* **Exercise directions**
Check each line of the entries for "This" and report the ones that have it.

··· Input data ···

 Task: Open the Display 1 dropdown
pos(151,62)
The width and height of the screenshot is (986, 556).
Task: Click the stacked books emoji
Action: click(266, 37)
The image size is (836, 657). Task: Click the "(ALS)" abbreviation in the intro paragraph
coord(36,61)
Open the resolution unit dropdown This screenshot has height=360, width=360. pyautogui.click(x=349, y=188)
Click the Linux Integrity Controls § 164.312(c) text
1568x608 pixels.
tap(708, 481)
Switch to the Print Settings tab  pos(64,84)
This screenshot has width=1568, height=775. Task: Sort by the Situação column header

···

* **Output of the task**
Open the resolution unit dropdown This screenshot has height=360, width=360. pyautogui.click(x=349, y=188)
This screenshot has width=1568, height=775. Task: Sort by the Situação column header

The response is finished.